Englands Liga führt schon im Sommer Torlinientechnik ein

Die englische Premier League führt in der kommenden Saison als erste europäische Fußball-Liga die Torlinientechnik ein.

Das sogenannte Hawk-Eye-System, das bereits im Tennis und Cricket zum Einsatz kommt, erhielt am Donnerstag bei einer Sitzung der 20 Klubchefs den Zuschlag. Mehrere Hochgeschwindigkeitskameras zeichnen künftig das Spielgeschehen aus verschiedenen Winkeln des Stadions auf. Ein Computer berechnet die exakte Position des Balles und sendet ein Signal an den Schiedsrichter, wenn der Ball die Torlinie überschritten hat. Die Kosten belaufen sich angeblich auf mehrere Hunderttausend Euro pro Arena.

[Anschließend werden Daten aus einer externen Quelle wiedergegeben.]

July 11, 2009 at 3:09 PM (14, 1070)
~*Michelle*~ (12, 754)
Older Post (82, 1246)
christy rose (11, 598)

Der Weltverband Fifa hatte sich in der Vorwoche gegen Hawk-Eye sowie zwei weitere Tortechnikanbieter und für einen Einsatz von GoalControl beim Confed-Cup in Brasilien entschieden. Bewährt sich die Technik des deutschen Anbieters bei der Mini-WM im Juni, soll sie auch bei der WM 2014 eingesetzt werden.

Die Bundesliga hat noch keine Entscheidung über den Einsatz von Torlinientechnik getroffen, auch aus Kostengründen. Frühestens in der Saison 2015/16 wäre dies ein Thema. Europas Dachverband Uefa mit Präsident Michel Platini ist ein erklärter Gegner von Torkameras.